認知症 ありのままを認め、そのこころを知る

井桁之総(いげた・ゆきふさ)著/論創社/2000円+税

 2015年7月、医師の著者は東京の虎の門病院で「高齢者総合診療部」と「認知症科」を立ち上げた。事務方から「認知症科なんて名ではだれも来ません」と反対されたが、老年病科、脳神経内科、精神科の視点をそろえ、また認知症への誤解と偏見をなくすためにも不可欠と踏み切った。

 妻と施設に入所するアルツハイマー病の男性(81)は夜中に家に帰ろうとする。妻が理由を問うと「戸板を直しに」。2人は20代のころ、建て付けが悪い家に住んでいた。風音で眠れず、夫がベニヤ板を打ち付けたことがあった。
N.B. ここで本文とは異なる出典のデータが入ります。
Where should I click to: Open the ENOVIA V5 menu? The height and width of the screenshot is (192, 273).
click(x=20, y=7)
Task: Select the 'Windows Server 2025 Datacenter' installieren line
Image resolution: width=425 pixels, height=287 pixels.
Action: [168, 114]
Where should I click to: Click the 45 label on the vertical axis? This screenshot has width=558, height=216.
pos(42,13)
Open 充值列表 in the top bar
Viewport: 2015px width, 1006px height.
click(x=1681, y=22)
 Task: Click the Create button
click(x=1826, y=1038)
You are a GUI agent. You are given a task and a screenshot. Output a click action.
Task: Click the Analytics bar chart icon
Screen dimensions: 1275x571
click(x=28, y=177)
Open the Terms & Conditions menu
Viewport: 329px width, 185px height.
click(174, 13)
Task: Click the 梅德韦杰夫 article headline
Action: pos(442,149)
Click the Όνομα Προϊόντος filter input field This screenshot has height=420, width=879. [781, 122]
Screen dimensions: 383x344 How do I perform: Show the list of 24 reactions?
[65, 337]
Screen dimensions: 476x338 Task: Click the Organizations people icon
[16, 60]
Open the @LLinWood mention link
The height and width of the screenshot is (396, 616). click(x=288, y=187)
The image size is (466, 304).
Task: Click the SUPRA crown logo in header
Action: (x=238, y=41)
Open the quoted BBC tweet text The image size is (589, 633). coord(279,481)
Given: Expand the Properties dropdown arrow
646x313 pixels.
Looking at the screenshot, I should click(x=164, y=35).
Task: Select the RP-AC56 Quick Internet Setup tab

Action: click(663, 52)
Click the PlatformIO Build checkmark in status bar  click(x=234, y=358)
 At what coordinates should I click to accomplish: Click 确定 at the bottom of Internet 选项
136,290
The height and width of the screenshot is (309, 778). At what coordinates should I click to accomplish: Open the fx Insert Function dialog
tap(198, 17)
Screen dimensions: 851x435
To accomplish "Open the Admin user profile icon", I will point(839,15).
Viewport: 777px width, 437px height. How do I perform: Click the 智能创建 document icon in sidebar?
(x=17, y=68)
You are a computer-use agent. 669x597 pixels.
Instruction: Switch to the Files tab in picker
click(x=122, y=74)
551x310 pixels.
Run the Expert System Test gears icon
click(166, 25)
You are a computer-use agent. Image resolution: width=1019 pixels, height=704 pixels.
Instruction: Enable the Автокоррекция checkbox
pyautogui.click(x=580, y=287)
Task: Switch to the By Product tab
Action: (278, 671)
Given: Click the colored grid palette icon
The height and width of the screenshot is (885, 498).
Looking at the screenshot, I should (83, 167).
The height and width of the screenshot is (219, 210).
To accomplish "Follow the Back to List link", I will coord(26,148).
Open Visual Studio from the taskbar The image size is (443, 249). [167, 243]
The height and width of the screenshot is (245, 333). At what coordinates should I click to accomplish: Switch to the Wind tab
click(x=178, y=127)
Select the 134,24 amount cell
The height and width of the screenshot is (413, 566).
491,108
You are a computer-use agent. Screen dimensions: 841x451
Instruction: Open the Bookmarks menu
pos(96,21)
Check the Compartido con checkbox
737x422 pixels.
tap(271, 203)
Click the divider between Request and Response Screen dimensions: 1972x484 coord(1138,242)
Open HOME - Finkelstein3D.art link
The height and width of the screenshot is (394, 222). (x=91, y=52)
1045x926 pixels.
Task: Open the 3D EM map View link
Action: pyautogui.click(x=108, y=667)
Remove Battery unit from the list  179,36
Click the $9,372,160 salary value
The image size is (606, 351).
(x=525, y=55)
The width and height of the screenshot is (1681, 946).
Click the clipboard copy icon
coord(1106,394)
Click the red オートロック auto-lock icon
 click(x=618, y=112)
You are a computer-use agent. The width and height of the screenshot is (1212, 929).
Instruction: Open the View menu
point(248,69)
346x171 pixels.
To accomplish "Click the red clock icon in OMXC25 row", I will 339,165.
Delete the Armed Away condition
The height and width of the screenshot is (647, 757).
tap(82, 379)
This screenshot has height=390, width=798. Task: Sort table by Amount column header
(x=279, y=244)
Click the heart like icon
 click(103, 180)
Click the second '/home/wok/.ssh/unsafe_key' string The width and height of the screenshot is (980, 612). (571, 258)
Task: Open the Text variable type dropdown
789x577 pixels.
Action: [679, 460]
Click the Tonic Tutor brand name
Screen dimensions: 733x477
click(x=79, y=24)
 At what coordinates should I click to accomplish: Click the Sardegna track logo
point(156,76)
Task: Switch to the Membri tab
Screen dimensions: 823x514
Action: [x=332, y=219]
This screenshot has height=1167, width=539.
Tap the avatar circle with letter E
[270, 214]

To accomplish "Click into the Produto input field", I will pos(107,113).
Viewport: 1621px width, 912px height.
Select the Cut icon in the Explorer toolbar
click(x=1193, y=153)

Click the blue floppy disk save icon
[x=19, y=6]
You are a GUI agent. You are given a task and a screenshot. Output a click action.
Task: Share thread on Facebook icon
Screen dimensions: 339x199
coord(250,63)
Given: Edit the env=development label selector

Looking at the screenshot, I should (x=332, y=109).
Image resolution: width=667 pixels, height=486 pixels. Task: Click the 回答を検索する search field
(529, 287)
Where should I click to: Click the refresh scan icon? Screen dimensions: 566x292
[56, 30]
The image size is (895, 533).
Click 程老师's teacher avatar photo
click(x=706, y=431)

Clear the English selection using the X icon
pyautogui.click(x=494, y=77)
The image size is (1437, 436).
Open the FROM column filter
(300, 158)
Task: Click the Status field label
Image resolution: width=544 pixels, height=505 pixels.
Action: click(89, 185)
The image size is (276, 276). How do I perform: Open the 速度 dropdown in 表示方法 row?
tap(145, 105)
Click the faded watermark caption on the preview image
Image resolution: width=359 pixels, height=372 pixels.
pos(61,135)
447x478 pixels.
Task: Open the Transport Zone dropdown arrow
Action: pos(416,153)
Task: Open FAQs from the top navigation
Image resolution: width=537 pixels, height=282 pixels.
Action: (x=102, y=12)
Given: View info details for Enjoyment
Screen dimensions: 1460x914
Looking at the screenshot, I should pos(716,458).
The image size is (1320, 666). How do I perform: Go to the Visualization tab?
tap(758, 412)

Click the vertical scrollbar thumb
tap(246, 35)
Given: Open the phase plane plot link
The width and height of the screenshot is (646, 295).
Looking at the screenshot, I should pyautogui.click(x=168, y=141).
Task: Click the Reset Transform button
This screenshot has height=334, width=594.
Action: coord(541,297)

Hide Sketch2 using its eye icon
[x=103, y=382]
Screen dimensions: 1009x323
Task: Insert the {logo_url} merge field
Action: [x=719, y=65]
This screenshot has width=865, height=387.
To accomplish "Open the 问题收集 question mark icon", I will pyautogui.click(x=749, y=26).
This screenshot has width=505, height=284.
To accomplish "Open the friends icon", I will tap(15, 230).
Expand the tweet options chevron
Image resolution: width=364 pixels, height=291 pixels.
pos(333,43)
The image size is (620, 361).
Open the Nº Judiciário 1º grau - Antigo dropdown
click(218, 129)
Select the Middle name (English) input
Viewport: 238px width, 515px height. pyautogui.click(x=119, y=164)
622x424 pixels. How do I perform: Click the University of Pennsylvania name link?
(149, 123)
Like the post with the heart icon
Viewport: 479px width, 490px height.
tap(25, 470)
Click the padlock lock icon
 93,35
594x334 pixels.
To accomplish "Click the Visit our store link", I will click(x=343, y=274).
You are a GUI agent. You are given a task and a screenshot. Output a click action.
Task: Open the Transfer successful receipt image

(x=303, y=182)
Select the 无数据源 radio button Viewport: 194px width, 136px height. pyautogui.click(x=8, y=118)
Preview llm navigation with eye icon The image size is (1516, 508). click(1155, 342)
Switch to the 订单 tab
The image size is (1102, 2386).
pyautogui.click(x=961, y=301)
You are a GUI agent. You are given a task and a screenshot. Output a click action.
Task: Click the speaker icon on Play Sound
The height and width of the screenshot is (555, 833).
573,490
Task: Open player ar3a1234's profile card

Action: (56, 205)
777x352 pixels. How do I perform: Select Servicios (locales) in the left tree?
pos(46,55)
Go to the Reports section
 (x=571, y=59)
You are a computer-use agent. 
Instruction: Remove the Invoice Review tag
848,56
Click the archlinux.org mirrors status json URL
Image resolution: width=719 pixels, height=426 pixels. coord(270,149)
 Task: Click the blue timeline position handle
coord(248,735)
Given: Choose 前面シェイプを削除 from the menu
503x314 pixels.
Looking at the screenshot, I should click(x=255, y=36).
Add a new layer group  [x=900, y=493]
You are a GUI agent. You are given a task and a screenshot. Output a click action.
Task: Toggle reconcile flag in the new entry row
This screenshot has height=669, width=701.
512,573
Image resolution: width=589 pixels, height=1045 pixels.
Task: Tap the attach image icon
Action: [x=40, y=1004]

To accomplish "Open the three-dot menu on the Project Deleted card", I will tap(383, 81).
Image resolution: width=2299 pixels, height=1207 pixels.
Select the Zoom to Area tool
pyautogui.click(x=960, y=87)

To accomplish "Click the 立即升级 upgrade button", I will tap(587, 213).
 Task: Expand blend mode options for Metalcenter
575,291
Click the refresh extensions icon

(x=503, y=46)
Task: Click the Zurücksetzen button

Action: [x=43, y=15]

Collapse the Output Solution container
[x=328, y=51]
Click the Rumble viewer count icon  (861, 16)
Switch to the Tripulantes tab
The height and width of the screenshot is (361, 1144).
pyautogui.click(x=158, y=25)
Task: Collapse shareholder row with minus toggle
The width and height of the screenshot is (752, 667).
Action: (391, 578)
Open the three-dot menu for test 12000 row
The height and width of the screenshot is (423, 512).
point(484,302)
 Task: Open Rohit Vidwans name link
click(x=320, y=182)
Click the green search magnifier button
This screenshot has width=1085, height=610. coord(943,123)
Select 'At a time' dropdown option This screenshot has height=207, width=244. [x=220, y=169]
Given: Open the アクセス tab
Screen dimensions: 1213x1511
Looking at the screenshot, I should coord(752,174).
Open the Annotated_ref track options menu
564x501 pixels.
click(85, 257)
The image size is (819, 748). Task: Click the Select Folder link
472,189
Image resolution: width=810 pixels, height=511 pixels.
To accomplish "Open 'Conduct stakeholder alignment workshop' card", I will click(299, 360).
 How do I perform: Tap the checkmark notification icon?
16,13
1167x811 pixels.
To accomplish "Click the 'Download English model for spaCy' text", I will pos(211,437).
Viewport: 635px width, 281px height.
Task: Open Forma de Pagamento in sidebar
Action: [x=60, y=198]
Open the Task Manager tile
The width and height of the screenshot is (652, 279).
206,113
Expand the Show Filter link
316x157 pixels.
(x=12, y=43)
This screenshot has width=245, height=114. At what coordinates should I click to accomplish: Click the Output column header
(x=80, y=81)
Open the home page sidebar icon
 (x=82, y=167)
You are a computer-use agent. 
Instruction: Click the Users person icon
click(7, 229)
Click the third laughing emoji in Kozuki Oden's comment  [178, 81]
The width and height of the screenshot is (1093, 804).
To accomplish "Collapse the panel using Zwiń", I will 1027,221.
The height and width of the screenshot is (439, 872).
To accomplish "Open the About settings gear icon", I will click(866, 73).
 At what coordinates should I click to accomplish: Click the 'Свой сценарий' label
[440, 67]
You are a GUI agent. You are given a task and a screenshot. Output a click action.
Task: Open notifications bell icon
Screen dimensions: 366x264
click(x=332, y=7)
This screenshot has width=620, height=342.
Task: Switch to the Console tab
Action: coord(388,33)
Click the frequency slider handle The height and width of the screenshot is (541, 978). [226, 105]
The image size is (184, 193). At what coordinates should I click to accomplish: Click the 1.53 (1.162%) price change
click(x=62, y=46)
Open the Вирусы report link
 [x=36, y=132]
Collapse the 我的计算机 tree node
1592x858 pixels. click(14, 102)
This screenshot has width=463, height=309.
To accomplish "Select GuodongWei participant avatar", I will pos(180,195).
妻が、息子が建設中の新居の写真を見せ「心配ありませんよ」と何度も諭すと落ち着いた。患者を一番知るのは家族であり、言葉や行動の意味を人生を振り返って考えてほしいという。

 認知症を家族の問題を表面化させる「家族的な病」とも指摘する。なのに多くの医療現場では症状を認知症の責任にし、抗精神薬で抑えている。「暴れている熊を麻酔銃で撃っておとなしくさせることと一緒」と喝破している。

 認知症の医学的な基礎知識も満載。